We were planning to publish a festive holiday newsletter filled with light and with Partnership endeavors. But the wildfire that blazed out of control on Mount Carmel turned the Holiday of Lights into a different sort of holiday. A very different and sad holiday.
But throughout our history, despite the sorrow and bereavement that has befallen us, we have always sought a ray of light. Today, still in the throes of pain and unbearable loss, we are trying to extract from that terrible place a source of consolation.
Rabbi Ohad Ezrachi, a member of Kibbutz Beit Oren, which absorbed the full fury of the fire, did well to find the light and somehow find solace in the Hanukah story:
"There's something about fire that transcends and bursts through all borders. Today we are seeing how other borders are being crossed: All of a sudden, Turkey comes to our assistance; Greece, out of all the countries, was first country-on Hanukah-to come to our assistance. I think that beyond the dimensions this event has affected, the human, ecological, financial and international ones, there is also the mythological dimension whose importance can't be dismissed. Perhaps to the Hanukah story, this recent unfolding of events can at least be added?"

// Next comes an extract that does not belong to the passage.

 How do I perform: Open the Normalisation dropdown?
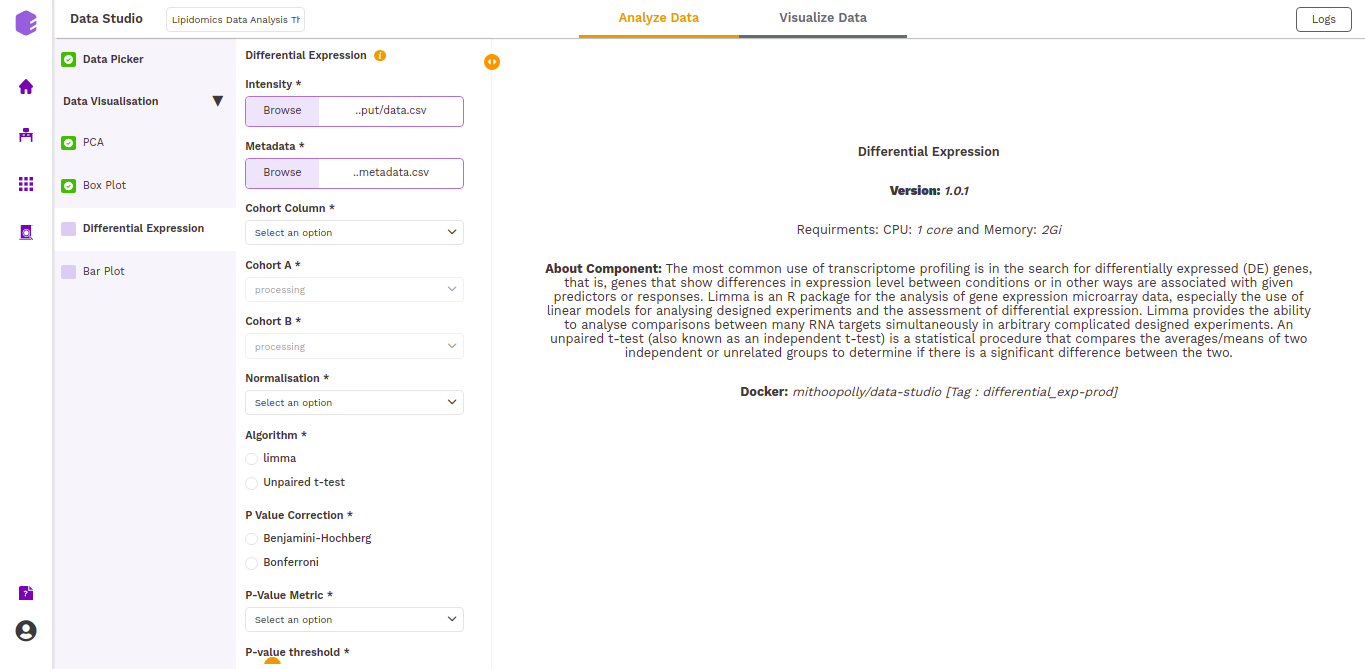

And then, after 2300 years, during those days of Hanukah, when the fire threatened to burn without end for all eight days across the mountains of Israel, the people of Greece came to us saying: "Here we are. We have come to help bring peace to your land, in a spirit of kindheartedness and brotherhood of nations. Even the people of Troy (Turkey) joined together with the Greeks to come to the aid of Israel."
Perhaps we can finally close this historical account? Let us add this chapter to the Hanukah story that is told to our children today, and let us perpetuate it for future generations. Enough-enough of the old wars.
And on this consoling and encouraging note, today when the rain, after weeks of drought, has benevolently returned to douse the last of the fires and to clear the air, let us wish all of our People, and the world, better days of light.